The concept appears intuitive: with powerful Large Language Models (LLMs) at our disposal and a need for training data for embedding models,
why not employ LLMs to create synthetic data?
The research team executed this idea by harnessing the capabilities of LLMs to produce synthetic data, encompassing a wide array of text embedding tasks across 93 languages and generating hundreds of thousands of instances.
Employing a two-step prompting strategy, LLMs are initially guided to brainstorm a pool of potential tasks and subsequently prompted to generate data tailored to a selected task from the pool.
To enhance diversity, multiple prompt templates are designed for each task type, and the generated data from different templates are combined. Opting for fine-tuning powerful open-source LLMs rather than small BERT-style models, Mistral-7B, fine-tuned exclusively on synthetic data, achieves competitive performance on the BEIR and MTEB benchmarks.
When fine-tuned on a mix of synthetic and labeled data, the model achieves state-of-the-art results, surpassing previous methods by a significant margin (+2%). Impressively, the entire training process is completed in less than 1k steps.
This model has 32 layers and the embedding size is 4096.
Deep Dive
Objective Function: The objective function is defined as the negative logarithm of the matching score between a query (q+) and its corresponding document (d+). The matching score is computed using a temperature-scaled cosine similarity function.
Cosine Similarity: Cosine similarity is a measure of similarity between two vectors, and in the context of text embeddings, it quantifies how similar two pieces of text are in terms of their content. It ranges from -1 (completely dissimilar) to 1 (completely similar), with 0 indicating no similarity.
Temperature-Scaled Cosine Similarity: The cosine similarity is scaled by a temperature hyper-parameter (τ), and the scaled similarity is calculated as follows:
ϕ(q,d)=exp(1/τ⋅cos(hq,hd))
Here,
hq and hd are the embeddings of the query and document, respectively, obtained from the last layer of a pretrained language model.
cos(hq,hd) is the cosine similarity between the query and document embeddings.
τ is the temperature hyper-parameter, which is a fixed value (0.02 in this case).
InfoNCE Loss: The negative logarithm of the cosine similarity is used as the loss function:
L=−log(ϕ(q+,d+))
This loss function is applied over in-batch negatives and hard negatives. The objective during training is to minimize this InfoNCE loss.
The objective of the model is to learn embeddings for queries and documents in such a way that the cosine similarity between the embeddings reflects the similarity in content between the query and its associated document.
The temperature-scaled cosine similarity introduces a temperature parameter that controls the scale of the similarity scores.

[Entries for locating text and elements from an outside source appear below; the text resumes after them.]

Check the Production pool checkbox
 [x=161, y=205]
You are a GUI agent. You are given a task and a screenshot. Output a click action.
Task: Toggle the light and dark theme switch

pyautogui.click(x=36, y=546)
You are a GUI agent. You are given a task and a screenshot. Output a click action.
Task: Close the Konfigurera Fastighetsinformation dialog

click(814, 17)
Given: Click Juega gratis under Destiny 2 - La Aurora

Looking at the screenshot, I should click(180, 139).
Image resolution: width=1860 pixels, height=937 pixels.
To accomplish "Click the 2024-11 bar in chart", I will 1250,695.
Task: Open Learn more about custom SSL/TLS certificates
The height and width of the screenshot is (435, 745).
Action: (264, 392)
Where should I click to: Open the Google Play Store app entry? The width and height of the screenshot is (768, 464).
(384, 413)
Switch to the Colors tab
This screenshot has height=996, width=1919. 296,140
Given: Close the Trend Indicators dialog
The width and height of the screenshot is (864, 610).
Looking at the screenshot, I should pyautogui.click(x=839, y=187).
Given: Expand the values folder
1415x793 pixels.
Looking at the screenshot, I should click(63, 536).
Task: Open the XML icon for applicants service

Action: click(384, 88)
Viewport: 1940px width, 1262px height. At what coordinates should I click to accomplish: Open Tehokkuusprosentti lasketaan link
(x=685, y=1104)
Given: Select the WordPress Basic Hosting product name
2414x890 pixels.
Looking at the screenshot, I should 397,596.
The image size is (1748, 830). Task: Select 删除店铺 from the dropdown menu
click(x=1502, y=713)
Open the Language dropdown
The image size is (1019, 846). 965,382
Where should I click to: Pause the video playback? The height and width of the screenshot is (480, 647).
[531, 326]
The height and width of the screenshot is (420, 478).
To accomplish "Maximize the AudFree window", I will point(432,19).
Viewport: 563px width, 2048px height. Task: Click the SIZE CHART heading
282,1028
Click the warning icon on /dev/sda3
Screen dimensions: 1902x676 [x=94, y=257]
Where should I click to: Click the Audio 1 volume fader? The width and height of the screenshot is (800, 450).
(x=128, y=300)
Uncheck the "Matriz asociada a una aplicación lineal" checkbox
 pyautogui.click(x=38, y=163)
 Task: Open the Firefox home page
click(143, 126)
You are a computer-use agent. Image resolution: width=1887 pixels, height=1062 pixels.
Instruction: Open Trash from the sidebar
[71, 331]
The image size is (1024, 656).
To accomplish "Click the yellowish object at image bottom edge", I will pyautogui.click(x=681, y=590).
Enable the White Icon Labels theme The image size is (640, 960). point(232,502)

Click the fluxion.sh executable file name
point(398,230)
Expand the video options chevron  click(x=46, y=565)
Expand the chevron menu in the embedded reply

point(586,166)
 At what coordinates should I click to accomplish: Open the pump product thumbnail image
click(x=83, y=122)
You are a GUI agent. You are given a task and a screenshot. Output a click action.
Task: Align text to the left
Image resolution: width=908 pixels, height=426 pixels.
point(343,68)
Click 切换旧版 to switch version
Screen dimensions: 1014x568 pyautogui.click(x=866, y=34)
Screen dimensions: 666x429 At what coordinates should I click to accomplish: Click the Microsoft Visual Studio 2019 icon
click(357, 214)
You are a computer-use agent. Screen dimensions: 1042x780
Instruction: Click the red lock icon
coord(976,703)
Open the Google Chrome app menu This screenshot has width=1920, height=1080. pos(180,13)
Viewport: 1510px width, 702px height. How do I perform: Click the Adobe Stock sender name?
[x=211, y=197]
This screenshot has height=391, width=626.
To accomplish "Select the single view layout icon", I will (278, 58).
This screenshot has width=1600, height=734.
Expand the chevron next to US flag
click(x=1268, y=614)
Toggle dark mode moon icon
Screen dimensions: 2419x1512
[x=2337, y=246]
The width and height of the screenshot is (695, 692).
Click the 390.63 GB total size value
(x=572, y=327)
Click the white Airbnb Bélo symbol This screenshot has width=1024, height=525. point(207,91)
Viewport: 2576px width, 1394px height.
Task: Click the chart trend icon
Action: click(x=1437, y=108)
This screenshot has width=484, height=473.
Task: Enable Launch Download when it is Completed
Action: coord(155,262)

Minimizing the InfoNCE loss encourages the model to produce embeddings that capture meaningful relationships between queries and documents.
In simpler terms,
the model learns to embed queries and documents so that similar content receives higher similarity scores, and the training objective is to make these embeddings effective in capturing semantic relationships.
Now,
This model is now ranked top 3 on MTEB Leaderboard. The №1 on this list is also trained on top of this model.